• _The problem_: Restate the listing below with no word altered.
─── Provided material
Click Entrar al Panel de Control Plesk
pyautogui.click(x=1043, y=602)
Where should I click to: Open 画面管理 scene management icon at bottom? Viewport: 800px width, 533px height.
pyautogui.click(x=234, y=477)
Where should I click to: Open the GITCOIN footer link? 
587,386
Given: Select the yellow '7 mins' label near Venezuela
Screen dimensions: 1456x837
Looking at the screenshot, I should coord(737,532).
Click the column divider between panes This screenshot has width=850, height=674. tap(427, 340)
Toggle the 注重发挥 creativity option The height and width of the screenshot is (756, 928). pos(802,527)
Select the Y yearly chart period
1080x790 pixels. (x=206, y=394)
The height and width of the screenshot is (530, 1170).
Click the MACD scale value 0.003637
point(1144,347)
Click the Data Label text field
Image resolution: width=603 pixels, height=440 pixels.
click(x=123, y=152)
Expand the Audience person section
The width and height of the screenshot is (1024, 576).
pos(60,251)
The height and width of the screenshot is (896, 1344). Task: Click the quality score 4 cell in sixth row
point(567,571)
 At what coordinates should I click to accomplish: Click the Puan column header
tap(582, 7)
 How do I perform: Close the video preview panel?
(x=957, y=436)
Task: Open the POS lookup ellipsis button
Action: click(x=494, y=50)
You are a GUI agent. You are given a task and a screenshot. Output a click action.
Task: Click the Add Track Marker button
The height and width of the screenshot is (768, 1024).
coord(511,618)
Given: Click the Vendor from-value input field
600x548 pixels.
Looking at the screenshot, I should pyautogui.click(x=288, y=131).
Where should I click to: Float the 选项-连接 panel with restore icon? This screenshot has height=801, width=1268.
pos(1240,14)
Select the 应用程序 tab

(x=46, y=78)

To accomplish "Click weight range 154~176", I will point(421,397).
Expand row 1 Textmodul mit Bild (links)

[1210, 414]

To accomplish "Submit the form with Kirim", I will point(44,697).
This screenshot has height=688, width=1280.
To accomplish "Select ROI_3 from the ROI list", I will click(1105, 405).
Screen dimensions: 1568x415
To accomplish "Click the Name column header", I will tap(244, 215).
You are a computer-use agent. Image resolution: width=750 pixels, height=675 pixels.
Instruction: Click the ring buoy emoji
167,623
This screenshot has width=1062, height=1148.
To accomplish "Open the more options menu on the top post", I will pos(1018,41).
──────
• _Answer area_:
Click Entrar al Panel de Control Plesk
pyautogui.click(x=1043, y=602)
Where should I click to: Open 画面管理 scene management icon at bottom? Viewport: 800px width, 533px height.
pyautogui.click(x=234, y=477)
Where should I click to: Open the GITCOIN footer link? 
587,386
Given: Select the yellow '7 mins' label near Venezuela
Screen dimensions: 1456x837
Looking at the screenshot, I should coord(737,532).
Click the column divider between panes This screenshot has width=850, height=674. tap(427, 340)
Toggle the 注重发挥 creativity option The height and width of the screenshot is (756, 928). pos(802,527)
Select the Y yearly chart period
1080x790 pixels. (x=206, y=394)
The height and width of the screenshot is (530, 1170).
Click the MACD scale value 0.003637
point(1144,347)
Click the Data Label text field
Image resolution: width=603 pixels, height=440 pixels.
click(x=123, y=152)
Expand the Audience person section
The width and height of the screenshot is (1024, 576).
pos(60,251)
The height and width of the screenshot is (896, 1344). Task: Click the quality score 4 cell in sixth row
point(567,571)
 At what coordinates should I click to accomplish: Click the Puan column header
tap(582, 7)
 How do I perform: Close the video preview panel?
(x=957, y=436)
Task: Open the POS lookup ellipsis button
Action: click(x=494, y=50)
You are a GUI agent. You are given a task and a screenshot. Output a click action.
Task: Click the Add Track Marker button
The height and width of the screenshot is (768, 1024).
coord(511,618)
Given: Click the Vendor from-value input field
600x548 pixels.
Looking at the screenshot, I should pyautogui.click(x=288, y=131).
Where should I click to: Float the 选项-连接 panel with restore icon? This screenshot has height=801, width=1268.
pos(1240,14)
Select the 应用程序 tab

(x=46, y=78)

To accomplish "Click weight range 154~176", I will point(421,397).
Expand row 1 Textmodul mit Bild (links)

[1210, 414]

To accomplish "Submit the form with Kirim", I will point(44,697).
This screenshot has height=688, width=1280.
To accomplish "Select ROI_3 from the ROI list", I will click(1105, 405).
Screen dimensions: 1568x415
To accomplish "Click the Name column header", I will tap(244, 215).
You are a computer-use agent. Image resolution: width=750 pixels, height=675 pixels.
Instruction: Click the ring buoy emoji
167,623
This screenshot has width=1062, height=1148.
To accomplish "Open the more options menu on the top post", I will pos(1018,41).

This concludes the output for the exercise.